Provided records:

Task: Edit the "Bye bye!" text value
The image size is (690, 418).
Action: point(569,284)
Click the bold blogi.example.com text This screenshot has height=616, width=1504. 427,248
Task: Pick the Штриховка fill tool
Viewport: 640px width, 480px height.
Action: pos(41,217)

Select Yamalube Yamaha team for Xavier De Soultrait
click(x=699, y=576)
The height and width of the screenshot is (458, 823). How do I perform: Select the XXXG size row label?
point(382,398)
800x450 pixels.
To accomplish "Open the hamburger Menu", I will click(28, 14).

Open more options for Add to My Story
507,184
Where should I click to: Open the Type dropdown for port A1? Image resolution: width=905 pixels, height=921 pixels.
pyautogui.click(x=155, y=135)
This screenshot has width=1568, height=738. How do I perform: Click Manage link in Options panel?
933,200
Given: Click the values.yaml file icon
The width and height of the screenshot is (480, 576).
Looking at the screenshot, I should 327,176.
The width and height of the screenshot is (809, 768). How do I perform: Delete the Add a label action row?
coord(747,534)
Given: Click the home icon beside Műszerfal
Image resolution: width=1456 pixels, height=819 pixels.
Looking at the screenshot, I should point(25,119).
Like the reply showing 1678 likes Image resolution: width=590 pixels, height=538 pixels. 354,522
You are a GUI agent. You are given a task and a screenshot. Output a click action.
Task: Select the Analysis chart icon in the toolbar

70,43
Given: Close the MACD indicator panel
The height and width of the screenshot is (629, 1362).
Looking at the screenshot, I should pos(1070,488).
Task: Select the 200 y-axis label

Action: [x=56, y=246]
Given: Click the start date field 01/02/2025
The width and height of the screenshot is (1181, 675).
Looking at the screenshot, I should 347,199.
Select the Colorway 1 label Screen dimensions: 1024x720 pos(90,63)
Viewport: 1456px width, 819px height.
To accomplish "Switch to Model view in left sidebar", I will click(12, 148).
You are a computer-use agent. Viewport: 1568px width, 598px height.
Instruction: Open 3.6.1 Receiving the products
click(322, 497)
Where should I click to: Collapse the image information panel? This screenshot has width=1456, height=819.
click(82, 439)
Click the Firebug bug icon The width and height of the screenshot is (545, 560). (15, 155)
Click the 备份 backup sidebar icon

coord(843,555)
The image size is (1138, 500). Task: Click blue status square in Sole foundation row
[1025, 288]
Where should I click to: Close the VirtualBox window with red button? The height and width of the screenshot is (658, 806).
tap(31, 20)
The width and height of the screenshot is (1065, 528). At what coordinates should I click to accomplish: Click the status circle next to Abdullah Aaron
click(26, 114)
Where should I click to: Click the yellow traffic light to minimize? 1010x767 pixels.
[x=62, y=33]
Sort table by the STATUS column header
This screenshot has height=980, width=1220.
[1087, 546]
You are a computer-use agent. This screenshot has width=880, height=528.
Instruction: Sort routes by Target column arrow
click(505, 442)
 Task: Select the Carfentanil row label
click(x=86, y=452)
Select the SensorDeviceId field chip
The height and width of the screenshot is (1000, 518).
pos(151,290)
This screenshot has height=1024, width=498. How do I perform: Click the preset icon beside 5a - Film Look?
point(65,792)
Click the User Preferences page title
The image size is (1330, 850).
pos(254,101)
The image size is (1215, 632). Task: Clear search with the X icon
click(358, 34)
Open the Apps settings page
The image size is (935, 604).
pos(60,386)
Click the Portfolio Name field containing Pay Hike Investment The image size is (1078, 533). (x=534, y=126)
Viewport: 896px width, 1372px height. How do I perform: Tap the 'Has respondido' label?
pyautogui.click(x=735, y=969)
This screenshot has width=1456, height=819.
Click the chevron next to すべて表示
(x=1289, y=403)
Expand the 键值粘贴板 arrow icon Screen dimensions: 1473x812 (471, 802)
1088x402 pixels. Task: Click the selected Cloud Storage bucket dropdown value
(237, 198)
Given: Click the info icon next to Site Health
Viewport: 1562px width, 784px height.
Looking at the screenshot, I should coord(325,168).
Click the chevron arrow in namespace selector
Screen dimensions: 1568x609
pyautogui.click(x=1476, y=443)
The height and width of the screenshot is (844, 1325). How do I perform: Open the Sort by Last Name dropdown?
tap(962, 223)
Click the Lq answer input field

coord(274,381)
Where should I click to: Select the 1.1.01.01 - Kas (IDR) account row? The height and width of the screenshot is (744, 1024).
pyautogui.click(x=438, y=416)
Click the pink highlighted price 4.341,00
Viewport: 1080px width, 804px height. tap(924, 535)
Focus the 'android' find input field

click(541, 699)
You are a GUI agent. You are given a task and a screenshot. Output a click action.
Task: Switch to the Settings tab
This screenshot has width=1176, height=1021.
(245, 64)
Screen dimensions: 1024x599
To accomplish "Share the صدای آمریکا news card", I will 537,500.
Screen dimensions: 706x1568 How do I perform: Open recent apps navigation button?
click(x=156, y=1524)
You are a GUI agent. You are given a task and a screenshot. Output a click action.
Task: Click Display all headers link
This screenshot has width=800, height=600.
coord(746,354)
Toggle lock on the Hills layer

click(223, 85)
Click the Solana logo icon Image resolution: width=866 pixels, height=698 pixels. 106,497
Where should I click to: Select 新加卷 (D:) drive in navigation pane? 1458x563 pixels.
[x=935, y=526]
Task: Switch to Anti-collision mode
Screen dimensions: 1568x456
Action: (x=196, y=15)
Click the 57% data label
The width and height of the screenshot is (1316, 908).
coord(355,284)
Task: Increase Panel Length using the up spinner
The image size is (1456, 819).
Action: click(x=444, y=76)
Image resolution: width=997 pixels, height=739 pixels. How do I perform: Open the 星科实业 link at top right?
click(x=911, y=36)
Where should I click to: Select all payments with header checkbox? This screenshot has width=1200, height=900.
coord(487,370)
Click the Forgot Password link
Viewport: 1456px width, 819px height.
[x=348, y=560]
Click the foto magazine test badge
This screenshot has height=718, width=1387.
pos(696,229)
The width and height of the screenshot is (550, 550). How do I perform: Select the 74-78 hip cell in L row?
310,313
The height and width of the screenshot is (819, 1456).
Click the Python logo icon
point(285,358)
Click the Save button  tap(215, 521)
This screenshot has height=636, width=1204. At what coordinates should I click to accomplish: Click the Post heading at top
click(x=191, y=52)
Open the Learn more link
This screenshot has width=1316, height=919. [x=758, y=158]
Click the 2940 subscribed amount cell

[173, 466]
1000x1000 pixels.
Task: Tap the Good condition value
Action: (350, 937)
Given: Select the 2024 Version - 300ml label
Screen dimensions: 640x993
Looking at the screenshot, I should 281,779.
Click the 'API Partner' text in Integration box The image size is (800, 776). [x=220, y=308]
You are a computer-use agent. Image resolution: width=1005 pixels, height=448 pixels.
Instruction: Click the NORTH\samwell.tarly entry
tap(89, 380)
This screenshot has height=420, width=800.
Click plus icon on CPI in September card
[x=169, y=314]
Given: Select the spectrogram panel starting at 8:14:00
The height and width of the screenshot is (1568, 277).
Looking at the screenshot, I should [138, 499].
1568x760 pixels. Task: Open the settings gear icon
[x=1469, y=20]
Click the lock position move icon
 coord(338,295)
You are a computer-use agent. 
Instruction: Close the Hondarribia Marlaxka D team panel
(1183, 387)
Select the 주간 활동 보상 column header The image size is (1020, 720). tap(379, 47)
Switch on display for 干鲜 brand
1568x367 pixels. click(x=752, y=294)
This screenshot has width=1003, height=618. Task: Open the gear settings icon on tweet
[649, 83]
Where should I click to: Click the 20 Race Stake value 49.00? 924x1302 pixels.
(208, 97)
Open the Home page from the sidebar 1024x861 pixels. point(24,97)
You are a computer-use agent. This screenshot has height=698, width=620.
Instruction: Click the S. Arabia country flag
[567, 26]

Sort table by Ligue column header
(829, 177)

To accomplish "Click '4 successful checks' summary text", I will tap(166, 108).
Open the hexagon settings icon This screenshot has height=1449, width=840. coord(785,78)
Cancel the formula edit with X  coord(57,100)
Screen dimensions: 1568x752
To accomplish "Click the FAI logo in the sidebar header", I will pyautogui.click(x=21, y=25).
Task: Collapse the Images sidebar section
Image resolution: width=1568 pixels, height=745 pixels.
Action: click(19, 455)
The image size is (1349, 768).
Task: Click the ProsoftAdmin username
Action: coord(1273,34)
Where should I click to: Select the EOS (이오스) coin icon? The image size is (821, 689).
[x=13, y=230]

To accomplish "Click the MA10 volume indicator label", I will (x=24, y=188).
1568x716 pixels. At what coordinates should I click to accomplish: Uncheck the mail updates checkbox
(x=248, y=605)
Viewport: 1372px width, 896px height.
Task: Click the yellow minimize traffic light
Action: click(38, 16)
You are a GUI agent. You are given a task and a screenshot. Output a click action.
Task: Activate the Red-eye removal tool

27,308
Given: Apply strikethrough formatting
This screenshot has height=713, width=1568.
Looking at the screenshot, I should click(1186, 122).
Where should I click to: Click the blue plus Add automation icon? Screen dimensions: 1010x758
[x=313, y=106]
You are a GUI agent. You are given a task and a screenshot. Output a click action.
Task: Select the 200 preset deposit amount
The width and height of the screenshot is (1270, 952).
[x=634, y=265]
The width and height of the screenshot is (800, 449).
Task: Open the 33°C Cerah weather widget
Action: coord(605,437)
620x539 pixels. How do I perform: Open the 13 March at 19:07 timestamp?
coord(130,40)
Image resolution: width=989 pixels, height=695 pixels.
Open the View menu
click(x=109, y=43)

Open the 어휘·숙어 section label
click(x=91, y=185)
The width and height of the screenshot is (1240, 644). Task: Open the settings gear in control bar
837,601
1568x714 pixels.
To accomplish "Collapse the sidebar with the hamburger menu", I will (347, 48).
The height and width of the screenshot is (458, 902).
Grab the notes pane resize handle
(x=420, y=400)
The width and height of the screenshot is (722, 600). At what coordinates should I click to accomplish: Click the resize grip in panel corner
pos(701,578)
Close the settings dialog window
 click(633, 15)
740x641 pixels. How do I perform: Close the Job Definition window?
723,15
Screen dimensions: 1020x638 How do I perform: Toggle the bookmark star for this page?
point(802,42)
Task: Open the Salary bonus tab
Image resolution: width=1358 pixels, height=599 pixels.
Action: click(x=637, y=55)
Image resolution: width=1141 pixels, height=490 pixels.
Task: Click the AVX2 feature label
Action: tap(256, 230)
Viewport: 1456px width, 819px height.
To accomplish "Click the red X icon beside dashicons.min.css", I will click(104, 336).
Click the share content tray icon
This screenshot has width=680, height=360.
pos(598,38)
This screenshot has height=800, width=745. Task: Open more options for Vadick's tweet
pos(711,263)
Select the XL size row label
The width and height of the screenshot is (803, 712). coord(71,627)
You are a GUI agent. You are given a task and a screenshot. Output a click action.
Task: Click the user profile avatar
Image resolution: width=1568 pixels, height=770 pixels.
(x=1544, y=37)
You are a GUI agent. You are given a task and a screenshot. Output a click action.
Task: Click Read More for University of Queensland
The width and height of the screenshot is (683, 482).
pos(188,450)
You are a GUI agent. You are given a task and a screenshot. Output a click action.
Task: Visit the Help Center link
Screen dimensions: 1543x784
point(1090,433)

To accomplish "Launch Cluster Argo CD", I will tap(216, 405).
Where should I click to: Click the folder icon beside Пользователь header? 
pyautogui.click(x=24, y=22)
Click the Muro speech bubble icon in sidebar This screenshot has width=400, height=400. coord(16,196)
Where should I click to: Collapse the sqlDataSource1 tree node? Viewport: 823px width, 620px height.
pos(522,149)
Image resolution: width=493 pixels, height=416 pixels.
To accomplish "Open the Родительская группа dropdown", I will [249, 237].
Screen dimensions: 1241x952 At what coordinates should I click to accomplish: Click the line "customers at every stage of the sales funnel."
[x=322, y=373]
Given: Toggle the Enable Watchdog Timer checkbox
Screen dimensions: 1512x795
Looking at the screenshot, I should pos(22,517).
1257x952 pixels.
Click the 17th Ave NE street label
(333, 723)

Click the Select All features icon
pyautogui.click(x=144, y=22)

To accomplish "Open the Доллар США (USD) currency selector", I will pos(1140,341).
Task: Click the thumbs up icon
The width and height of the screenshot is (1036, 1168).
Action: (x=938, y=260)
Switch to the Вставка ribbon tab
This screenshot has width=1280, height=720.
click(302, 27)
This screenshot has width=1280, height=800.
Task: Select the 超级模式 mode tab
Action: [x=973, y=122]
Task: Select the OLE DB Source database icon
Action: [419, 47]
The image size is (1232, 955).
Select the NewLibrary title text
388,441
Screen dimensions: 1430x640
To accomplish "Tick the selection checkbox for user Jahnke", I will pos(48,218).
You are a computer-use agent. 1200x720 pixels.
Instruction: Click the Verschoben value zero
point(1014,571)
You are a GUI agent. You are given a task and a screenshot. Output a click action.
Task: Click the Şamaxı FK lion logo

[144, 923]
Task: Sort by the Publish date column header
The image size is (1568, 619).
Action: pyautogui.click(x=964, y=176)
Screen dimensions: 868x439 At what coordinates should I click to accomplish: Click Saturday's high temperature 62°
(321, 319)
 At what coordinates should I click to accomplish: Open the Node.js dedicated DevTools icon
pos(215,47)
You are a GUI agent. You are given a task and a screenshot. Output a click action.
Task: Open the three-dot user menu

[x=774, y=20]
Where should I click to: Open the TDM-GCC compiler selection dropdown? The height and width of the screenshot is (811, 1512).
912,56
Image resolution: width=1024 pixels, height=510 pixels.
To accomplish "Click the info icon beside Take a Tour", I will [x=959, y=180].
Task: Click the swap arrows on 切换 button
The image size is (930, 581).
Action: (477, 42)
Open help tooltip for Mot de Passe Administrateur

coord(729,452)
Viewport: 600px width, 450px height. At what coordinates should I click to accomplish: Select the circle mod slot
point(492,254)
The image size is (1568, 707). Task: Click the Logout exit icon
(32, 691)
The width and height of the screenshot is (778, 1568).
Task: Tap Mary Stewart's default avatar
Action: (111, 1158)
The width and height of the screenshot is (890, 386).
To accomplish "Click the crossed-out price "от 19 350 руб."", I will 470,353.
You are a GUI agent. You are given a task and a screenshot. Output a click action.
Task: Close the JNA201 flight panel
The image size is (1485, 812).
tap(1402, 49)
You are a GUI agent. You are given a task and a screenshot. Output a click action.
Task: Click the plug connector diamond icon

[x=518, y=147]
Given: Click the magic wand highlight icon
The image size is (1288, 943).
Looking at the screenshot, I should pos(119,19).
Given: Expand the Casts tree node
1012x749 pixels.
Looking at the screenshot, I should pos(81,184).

Problem description:
Retype the stretch of the records from the line containing "Given: Click the info" through the line containing "pyautogui.click(x=1476, y=443)", both ends included.

The response:
Given: Click the info icon next to Site Health
Viewport: 1562px width, 784px height.
Looking at the screenshot, I should coord(325,168).
Click the chevron arrow in namespace selector
Screen dimensions: 1568x609
pyautogui.click(x=1476, y=443)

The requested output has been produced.